What is needed is a faithful copy of all the entries, with no pictures in it.
^^^^
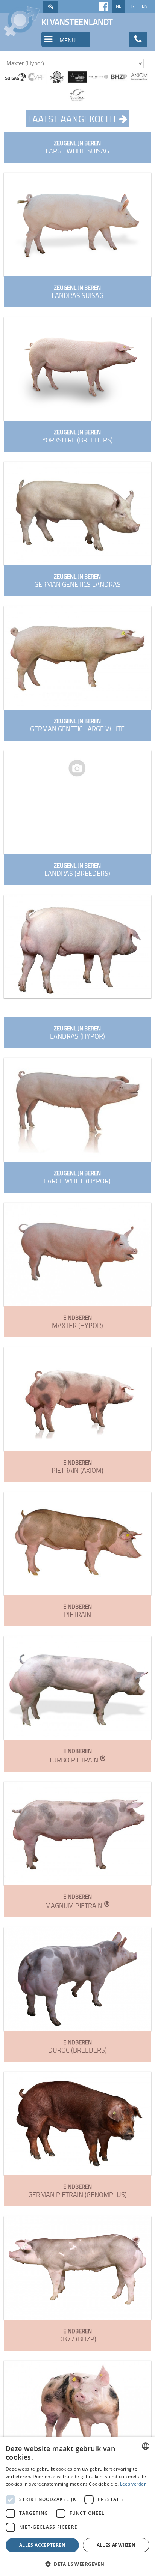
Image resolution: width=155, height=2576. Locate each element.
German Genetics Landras (77, 581)
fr (131, 6)
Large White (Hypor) (77, 1177)
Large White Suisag (77, 147)
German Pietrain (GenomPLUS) (77, 2191)
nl (118, 6)
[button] (77, 2563)
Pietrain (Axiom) (77, 1467)
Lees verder (133, 2484)
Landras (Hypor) (77, 1032)
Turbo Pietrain (77, 1755)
^^^^
* **Written response**
Image resolution: width=155, height=2576. Locate each element.
German Genetics Landras (77, 581)
fr (131, 6)
Large White (Hypor) (77, 1177)
Large White Suisag (77, 147)
German Pietrain (GenomPLUS) (77, 2191)
nl (118, 6)
[button] (77, 2563)
Pietrain (Axiom) (77, 1467)
Lees verder (133, 2484)
Landras (Hypor) (77, 1032)
Turbo Pietrain (77, 1755)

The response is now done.